Was casting Salman your producer’s or your decision?
It was a joint decision. When I took the story to Adi (producer Aditya Chopra), he said, “Yeh toh Salman ke saath hi banaayi ja sakti hai (this can be made only with Salman).” That’s what was on my mind too. We narrated Salman a simple 10-page story. We were clear that if he doesn’t do this film we’re not making it. Only when he liked it, I wrote the script.
Why cast a 50-year-old actor as a character who is 30 and later turns 38/40? Was this choice dictated by box-office compulsions?
It’s a mix of many things. First of all when we tell a story we don’t keep the personal so-called age in mind, that if he is 40 I can’t cast him as a 30-year-old. When he was not even 30, Anupam Kher played a 60-year-old in Saaransh. If that can work then other way can too.
Experience has taught me that the film needs to work as a whole. When a film doesn’t work, it’s the film which doesn’t work, it’s not about one character or one scene.
But would age-appropriate casting have harmed Sultan?
No. But when you role model a film on a certain persona, whether it’s the star’s flamboyance or look... When you see Sultan in a mixed martial arts ring who is haggard, down and out, but at the same time is a star called Salman who’s down and out, the impact of that so-called emotion takes a lot of burden out of that character in the film.
Why did you not cast a female star of Salman’s age opposite him?
For the longest time I wanted to cast a new girl because the role demanded training in wrestling which I thought a new girl would do. But in the auditions, girls who were physically fit were not good actors, and good actors were not fit. Then it turned to known stars. I picked Anushka because I thought she and Salman will look not perfect together. I wanted an odd pair in terms of their body structure, on-screen and off-screen persona. Casting Anushka had nothing to do with age. It’s to do with the choices available to me. I almost shot 20 per cent of my film without the actress because I could not find the right girl.
You don’t think Aishwarya, Madhuri, Sridevi could look “not perfect” with Salman? At 42, Aishwarya is much younger than him, but closer in age than Anushka.
At heart Sultan is a love story, and a love story usually works with a fresh pairing. The ladies you mention have already worked with Salman. Also one should always be conscious about the audience you want to connect to. Today I want to connect with people for who Anushka could be a role model after NH10.
Film history is filled with couples repeatedly cast together because the pairing was successful.
Ya, but usually a fresh pair in a love story can make even conventional scenes look that they’re done for the first time, because the two actors get some kind of an organic chemistry going. Same actors keeps getting paired, a sameness sets in.
SRK-Kajol, Amitabh-Rekha, Nargis-Raj Kapoor?

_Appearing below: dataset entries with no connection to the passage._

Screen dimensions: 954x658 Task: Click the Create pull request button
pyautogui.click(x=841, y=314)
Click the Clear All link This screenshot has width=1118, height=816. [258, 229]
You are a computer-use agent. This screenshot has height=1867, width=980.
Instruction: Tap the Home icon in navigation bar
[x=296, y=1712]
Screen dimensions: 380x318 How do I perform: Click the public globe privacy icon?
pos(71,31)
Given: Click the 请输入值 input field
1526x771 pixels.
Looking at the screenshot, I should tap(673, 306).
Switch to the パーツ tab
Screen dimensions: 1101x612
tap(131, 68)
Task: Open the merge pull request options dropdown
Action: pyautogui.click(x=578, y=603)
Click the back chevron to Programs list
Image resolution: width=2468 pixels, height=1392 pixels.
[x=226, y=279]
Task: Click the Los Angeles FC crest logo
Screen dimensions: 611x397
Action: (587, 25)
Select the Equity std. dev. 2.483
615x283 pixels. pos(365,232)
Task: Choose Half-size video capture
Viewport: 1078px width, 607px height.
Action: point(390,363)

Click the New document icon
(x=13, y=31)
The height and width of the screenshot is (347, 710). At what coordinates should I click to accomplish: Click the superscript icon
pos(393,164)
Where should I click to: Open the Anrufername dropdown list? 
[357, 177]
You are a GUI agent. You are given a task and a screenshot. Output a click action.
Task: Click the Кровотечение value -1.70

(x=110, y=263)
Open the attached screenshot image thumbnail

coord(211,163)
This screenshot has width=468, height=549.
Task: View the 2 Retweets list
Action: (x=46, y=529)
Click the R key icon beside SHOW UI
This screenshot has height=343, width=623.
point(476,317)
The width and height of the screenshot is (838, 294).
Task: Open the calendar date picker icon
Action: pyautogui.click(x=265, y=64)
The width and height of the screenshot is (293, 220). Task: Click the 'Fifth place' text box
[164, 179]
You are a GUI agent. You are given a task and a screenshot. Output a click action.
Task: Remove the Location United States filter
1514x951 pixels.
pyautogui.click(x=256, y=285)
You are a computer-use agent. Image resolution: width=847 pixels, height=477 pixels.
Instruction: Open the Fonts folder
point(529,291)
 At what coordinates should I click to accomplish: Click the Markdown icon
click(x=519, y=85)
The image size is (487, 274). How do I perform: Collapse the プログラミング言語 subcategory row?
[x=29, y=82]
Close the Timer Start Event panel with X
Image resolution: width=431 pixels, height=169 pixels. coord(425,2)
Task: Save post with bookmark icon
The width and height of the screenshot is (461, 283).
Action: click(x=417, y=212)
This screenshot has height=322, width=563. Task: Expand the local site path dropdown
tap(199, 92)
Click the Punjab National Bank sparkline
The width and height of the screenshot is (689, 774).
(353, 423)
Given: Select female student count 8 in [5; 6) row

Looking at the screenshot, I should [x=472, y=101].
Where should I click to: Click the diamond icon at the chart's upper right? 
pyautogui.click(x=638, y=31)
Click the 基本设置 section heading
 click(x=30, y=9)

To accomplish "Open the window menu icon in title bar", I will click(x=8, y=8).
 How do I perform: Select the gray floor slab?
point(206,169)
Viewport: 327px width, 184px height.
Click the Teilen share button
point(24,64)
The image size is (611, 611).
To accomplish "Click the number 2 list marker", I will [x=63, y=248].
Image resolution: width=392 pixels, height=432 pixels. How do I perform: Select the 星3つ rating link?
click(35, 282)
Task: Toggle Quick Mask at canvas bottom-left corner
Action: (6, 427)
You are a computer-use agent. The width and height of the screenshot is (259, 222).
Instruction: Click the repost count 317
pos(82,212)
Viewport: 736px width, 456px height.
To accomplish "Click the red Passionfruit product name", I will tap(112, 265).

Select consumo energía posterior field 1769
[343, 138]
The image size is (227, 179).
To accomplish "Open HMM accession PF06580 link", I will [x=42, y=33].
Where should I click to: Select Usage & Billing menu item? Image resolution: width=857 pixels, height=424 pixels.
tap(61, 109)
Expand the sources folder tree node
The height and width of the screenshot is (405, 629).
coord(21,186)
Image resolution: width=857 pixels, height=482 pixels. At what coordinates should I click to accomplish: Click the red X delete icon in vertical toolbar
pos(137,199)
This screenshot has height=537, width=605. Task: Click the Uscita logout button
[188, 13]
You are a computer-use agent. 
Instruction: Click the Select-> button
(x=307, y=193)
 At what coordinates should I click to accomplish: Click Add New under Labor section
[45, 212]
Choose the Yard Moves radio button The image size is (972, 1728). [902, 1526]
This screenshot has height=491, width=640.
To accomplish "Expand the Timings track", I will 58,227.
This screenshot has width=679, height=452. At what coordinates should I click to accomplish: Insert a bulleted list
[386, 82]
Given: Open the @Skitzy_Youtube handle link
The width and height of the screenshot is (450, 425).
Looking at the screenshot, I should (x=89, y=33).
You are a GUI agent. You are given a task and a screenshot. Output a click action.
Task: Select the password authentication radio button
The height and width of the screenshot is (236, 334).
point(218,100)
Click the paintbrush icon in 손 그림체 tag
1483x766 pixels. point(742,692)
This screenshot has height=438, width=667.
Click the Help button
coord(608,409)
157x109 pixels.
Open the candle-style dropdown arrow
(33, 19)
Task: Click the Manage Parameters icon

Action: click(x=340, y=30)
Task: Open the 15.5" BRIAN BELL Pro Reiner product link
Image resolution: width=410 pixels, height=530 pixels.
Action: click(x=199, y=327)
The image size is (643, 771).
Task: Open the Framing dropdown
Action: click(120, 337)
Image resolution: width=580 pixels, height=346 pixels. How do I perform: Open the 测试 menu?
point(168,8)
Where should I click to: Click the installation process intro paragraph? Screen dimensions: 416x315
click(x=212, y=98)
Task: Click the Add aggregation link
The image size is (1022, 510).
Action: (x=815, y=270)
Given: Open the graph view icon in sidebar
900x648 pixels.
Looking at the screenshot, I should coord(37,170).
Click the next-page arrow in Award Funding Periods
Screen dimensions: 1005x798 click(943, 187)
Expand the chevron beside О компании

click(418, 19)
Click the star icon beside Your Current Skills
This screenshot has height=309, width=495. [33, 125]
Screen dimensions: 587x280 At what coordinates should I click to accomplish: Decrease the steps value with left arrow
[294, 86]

These are legendary castings. They are picked when you want the audience to be in love with them even before the film. Sultan was not doing that. Sultan was trying to bring a fresh side to Salman, to pair a new couple together. And the girl has already paired opposite Aamir and Shah Rukh so she has that dignity as a screen age too.
A young Anupam Kher playing an old man in Saaransh is rare. What is common is male stars playing characters much younger than their real age. Your logic behind casting 50-year-old Salman as 30-year-old Sultan isn’t applied while casting women. Why not?
I’m with you on that. I don’t have a counter to that question.
But when Priyanka (Chopra) came in Gunday, she was in terms of screen age much older than Arjun (Kapoor) and Ranveer (Singh). I took that decision because she’s brilliant and I thought she will look beautiful as Nandita.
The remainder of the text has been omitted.